With these caveats, I repeat the time series excerpt for video -2IXE5DcWzg after preprocessing:

  video_id run_time view_count
... ... ... ...
10 -2IXE5DcWzg 1165036079 921
11 -2IXE5DcWzg 1165081008 1035
13 -2IXE5DcWzg 1165115641 1306
14 -2IXE5DcWzg 1165139660 1662
15 -2IXE5DcWzg 1165146641 1726
16 -2IXE5DcWzg 1165177526 1756
18 -2IXE5DcWzg 1165191787 1876
20 -2IXE5DcWzg 1165235421 2001
23 -2IXE5DcWzg 1165264017 2067
25 -2IXE5DcWzg 1165306214 2349
... ... ... ...

I have effectively discounted all view incrementts of size zero. I am effectively also censoring all inactive time series; We cannot “see” any time series with only only zero or one observations - there must least two different view counts to interpolate. There is no clear way to estimate how significant this proportion is given what I know about the data; There is no way of measuring the significance of thid choice precisely It could easily be the vast majority of videos which fall into this category. After all, the phrase “long tail” was notoriously popularized by Wired in 2004 to describe the preponderance of asymmetric distributions of popularity online [4], and we should suspect that Youtube is such a system. It would be entirely possible that most of the videos are never viewed, and that this data cleaning has censored such videos from the analysis. The simple solution is to exclude this unknown proportion from our analysis. Therefore, throughout this work, it shoudl be understood that the estimates I construct are all conditional on sustained activity.
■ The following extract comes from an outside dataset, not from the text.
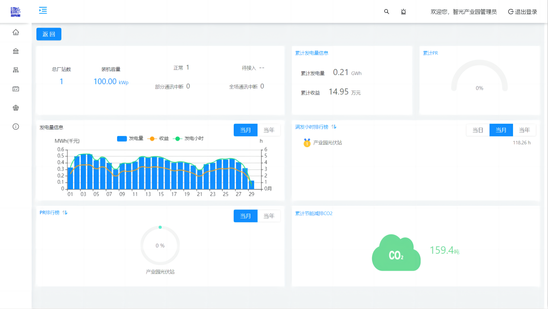Click 退出登录 to log out
Screen dimensions: 548x309
523,12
On the complexity of the simplest possible thing

The first half of the analysis in this report uses the statistical library pyhawkes, and the second half hand-built code. The reason for this is technical rather than mathematical.

pyhawkes is an amazing project; optimized and featureful, it supports a wide variety of density kernel types, has mathematically and technically sophisticated optimizations and so on. It support multivariate and marked processes, a variety of different kernels etc.
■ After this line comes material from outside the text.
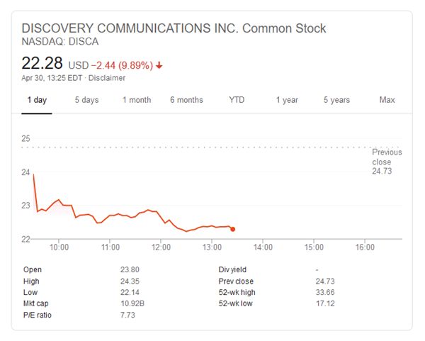Viewport: 425px width, 341px height.
Task: Click the NASDAQ: DISCA ticker text
Action: [60, 42]
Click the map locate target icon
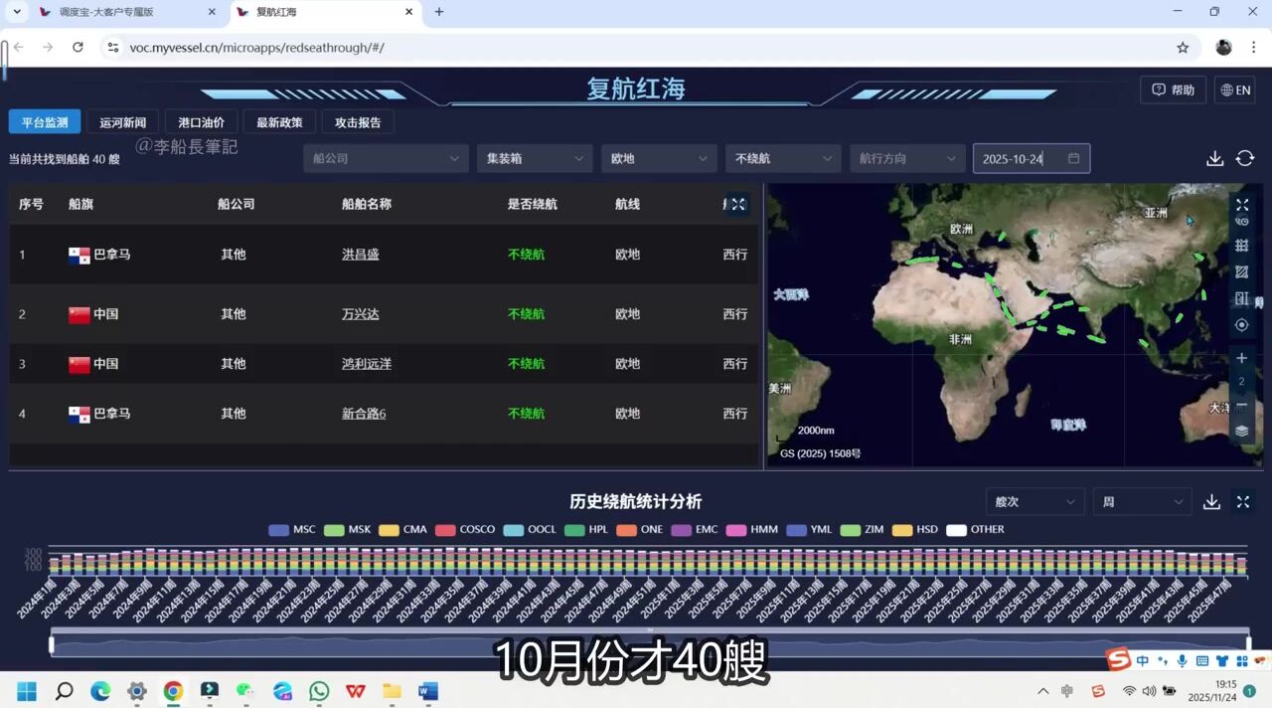1272x708 pixels. [x=1241, y=325]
It is also the kind of specialized racing vehicle that requires expert maintenance by qualified service personnel.

I did try to use it for the semi-parameteric regression, but ultimately, when my needs were simple --- optimizing parameters with respect to a simple loss function --- I found myself introducing bugs rather than removing them.
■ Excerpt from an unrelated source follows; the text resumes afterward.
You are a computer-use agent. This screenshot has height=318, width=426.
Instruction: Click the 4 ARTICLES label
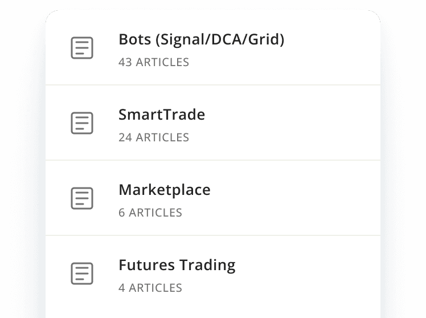(150, 288)
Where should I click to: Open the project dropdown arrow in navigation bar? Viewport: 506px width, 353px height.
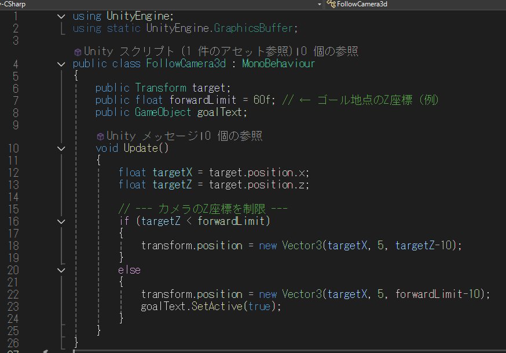pos(320,4)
When I added features it got messier, in that I encountered different problems. I tried to implement the non-parametric background rate using an off-the-shelf Gaussian Kernel Density Estimator library; The performance of that library was poor, its support for variable width and shape kernels was limited, and to take derivatives with respect to the kernel parameters required me to re-implement large parts of that library.

In the end, rather than modifying and combining and partially reimplementing two high complexity libraries to achieve a mathematically simple end, I judged it safer course to stitch together simple components to achieve a simple end.

The upshot is that my code - let us call it excited - is not API compatible with pyhawkes. Not even close. It uses Python mostly, with numba to dynamically compile the inner loop. It exploits the Scipy library Newton's method and L-BFGS solvers to find optima, which are technical innovations over pyhawkes. On the other hand, it does not implement Akaike's recursion relation to optimize calculation of exponential kernels, and is missing the other response kernels available in ``pyhawkes.

This situation is not ideal; In a perfect world, these features would all be combined into one package. In the real world, however, I am enrolled in a statistics program rather than software engineering, and would be punished accordingly if I sacrificed thoroughness in my statistical analysis in order to observe niceties of software development.

It turned out that the simplest possible bit of code that could solve my statistical problem was in fact complex. Thus, although, access to the code is available upon request, consider yourself warned.